Tuesday, Oct 14, 2008
(Adds comments from oil minister and U.S. oil company official; details on licensing round, production targets and provincial elections; and background)
LONDON (Dow Jones)--Iraqi Oil Minister Hussain al-Shahristani laid out details Monday of the country's first- ever oil licensing round, and said the national government will have firm control over several oil fields that will be jointly developed with foreign companies.
Shahristani said Iraqi state-run entities will have 51% control in projects to rehabilitate six oil fields already producing crude and two natural gas fields yet to be developed. Foreign companies will have 49% in projects and operate under fee-based service contracts.
Shahristani, in London to address companies on details of the licensing round, made clear that Iraq wants to move fast with the licensing round after endless delays getting its oil sector back on its feet since the end of the U.S.-led invasion in 2003.
Foreign companies are expected to submit bids within six months and the government wants deals in place by June. Only the Iraqi cabinet, not the Iraqi parliament, will get to approve whatever deals end up being signed, he said.
"We can't afford any more delays," Shahristani told journalists after meeting officials from 35 oil companies earlier in the day.
Shahristani said the profits companies made depended on how efficiently they run their operations and how much added crude production they're able to help state-run companies squeeze from the existing fields. He wouldn't specify what type of financial fees companies stood to gain for their work.
Baghdad hopes contracts for the fields, which are expected to run for 20 years, will help boost the country's crude production capacity to 4.5 million barrels a day by 2012 from 2.5 million barrels a day now.
The details of Iraq's first licensing round come at a time when security in Iraq has improved greatly over the past year.
But political uncertainty abounds.
Iraq is expected to soon hold provincial elections, which could unleash violence. Iraq is also moving forward with the licensing round despite having no federal oil law in place, a sign of the angst Iraq's government has in boosting oil production and oil revenue. The proposed federal oil law has been delayed by almost two years due to bickering between the Northern Kurds and Baghdad over issues such as who should control which oil fields and whether the Kurds should be allowed to sign their own oil deals.

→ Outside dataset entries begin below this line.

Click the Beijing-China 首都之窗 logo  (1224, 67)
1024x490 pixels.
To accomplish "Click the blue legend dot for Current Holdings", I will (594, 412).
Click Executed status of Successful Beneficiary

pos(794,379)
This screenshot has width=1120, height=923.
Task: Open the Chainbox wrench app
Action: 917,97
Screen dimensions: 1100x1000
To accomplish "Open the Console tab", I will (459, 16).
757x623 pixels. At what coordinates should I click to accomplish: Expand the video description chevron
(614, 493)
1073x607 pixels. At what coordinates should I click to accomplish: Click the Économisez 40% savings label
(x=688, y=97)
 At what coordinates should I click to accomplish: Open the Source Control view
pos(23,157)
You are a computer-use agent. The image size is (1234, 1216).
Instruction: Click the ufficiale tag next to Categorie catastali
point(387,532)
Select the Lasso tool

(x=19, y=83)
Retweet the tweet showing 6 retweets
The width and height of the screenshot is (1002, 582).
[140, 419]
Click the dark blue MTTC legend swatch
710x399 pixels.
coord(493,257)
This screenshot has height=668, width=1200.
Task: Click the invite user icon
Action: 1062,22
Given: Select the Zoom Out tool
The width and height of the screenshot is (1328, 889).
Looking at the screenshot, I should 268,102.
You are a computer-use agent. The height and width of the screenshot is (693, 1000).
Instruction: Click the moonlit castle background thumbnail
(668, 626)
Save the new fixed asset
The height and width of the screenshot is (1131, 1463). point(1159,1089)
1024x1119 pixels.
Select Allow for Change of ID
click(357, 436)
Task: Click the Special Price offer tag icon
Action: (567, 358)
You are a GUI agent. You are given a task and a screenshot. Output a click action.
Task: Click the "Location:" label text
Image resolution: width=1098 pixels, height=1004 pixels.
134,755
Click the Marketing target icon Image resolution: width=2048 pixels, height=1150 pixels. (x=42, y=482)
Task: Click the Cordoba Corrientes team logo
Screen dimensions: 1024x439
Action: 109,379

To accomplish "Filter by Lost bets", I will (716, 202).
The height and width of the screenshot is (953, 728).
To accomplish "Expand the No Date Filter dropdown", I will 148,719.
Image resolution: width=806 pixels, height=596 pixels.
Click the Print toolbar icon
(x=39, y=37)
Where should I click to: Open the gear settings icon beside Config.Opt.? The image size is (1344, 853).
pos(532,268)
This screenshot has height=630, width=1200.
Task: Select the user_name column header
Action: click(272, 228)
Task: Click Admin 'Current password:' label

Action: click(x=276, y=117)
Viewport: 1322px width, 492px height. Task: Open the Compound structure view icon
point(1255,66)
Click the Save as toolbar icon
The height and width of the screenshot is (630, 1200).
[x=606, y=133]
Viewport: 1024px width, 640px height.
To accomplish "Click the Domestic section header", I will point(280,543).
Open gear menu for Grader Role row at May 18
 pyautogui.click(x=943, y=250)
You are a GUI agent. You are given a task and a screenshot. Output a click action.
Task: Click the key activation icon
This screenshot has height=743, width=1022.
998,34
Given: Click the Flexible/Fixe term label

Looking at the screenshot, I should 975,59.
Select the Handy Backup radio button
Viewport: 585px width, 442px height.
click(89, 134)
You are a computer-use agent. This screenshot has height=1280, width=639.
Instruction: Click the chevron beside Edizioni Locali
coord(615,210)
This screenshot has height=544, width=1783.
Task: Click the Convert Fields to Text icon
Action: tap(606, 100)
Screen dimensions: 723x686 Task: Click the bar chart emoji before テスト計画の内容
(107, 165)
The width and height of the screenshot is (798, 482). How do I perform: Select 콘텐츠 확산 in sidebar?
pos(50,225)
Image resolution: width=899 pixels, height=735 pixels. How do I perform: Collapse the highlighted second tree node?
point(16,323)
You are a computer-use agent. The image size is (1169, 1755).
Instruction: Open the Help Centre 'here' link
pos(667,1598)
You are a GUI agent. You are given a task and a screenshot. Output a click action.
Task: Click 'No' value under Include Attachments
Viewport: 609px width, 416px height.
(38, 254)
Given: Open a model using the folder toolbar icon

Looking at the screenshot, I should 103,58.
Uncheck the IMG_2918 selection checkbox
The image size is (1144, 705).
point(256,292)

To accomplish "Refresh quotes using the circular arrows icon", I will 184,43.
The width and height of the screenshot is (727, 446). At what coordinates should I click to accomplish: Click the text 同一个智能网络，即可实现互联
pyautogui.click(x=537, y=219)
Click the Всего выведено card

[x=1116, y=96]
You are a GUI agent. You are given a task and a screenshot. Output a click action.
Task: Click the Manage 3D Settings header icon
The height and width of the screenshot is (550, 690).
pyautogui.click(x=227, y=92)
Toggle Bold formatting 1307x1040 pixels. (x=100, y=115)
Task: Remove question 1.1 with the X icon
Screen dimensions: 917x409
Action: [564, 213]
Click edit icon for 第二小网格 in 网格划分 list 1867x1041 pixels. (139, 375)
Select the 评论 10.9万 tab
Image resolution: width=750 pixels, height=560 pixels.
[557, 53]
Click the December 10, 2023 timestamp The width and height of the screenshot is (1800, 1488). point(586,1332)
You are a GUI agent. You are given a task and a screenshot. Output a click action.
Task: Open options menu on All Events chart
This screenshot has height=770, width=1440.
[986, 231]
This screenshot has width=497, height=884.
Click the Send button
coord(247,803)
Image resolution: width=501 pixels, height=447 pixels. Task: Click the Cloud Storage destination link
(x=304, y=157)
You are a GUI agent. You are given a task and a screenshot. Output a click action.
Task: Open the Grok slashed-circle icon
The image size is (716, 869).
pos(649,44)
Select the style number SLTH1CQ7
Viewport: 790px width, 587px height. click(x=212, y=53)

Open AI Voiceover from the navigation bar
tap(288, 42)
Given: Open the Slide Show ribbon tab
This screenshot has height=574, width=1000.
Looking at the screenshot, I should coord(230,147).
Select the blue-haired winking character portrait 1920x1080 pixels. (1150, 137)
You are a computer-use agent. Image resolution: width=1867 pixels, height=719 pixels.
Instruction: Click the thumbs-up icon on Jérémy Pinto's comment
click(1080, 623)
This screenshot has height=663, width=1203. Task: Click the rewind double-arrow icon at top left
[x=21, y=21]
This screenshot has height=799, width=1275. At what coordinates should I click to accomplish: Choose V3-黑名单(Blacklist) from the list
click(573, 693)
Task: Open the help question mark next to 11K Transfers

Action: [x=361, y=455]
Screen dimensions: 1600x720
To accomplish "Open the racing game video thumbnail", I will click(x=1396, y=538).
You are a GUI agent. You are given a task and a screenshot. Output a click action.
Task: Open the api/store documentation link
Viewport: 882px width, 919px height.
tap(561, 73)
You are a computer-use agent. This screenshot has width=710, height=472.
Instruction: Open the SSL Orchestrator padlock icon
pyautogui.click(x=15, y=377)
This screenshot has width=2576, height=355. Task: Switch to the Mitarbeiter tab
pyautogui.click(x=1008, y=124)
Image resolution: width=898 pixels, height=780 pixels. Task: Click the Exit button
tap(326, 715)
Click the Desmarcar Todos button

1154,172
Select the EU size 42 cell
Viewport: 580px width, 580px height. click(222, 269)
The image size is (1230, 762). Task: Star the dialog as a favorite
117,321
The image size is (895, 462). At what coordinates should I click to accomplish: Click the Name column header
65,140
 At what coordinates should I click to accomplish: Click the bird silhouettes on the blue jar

It's quite possible the licensing round itself will get caught up in political disagreements between Iraq's different factions - especially since parliament, with all its factions, won't get to vote on the deals.
Such political dissent already torpedoed Iraq's plans for a handful of much talked-about technical service contracts that were aimed at increasing Iraq's pumping capacity by 500,000 barrels a day. Those short-term deals were canceled in September.
International oil companies, including Exxon Mobil Corp. (XOM) and Total SA (TOT), are now poring over details of the licensing round and finding their work will be cut out for them.
One official from a major U.S. oil company said the company's initial problem with some details of the bidding round was the ambitious targets for hiring mostly Iraqis for positions to execute much of the work.
"If Iraqi folks we have to hire aren't meeting deadlines, and the deadlines are tight, do we get to bring in more of our own people?" the official asked. "We don't know yet. Do we lose the contract if we don't hire enough locals?
"There are many details we have to find out more about," the official said.
Shahristani said signature bonuses, or fees companies pay to the government after being awarded a deal, will start at $10 million and run significantly higher. Corporate taxes will be levied at 35%.
Companies will get full cost recovery for their investments and basically get paid either in fees or "in kind," or hydrocarbons.
But it was unclear exactly what being paid in hydrocarbons would entail, and Shahristani didn't elaborate.
Around two-thirds of the 35 companies that have been "prequalified" to place bids for the eight fields are international firms like Total SA and Exxon. The other one-third are national oil companies.
Under Iraqi dictator Saddam Hussein the country's Oil Ministry signed deals with companies purely on a bilateral basis, not through open bidding rounds, said Natik Al-Bayati, who heads Iraq's petroleum contracts and licensing department.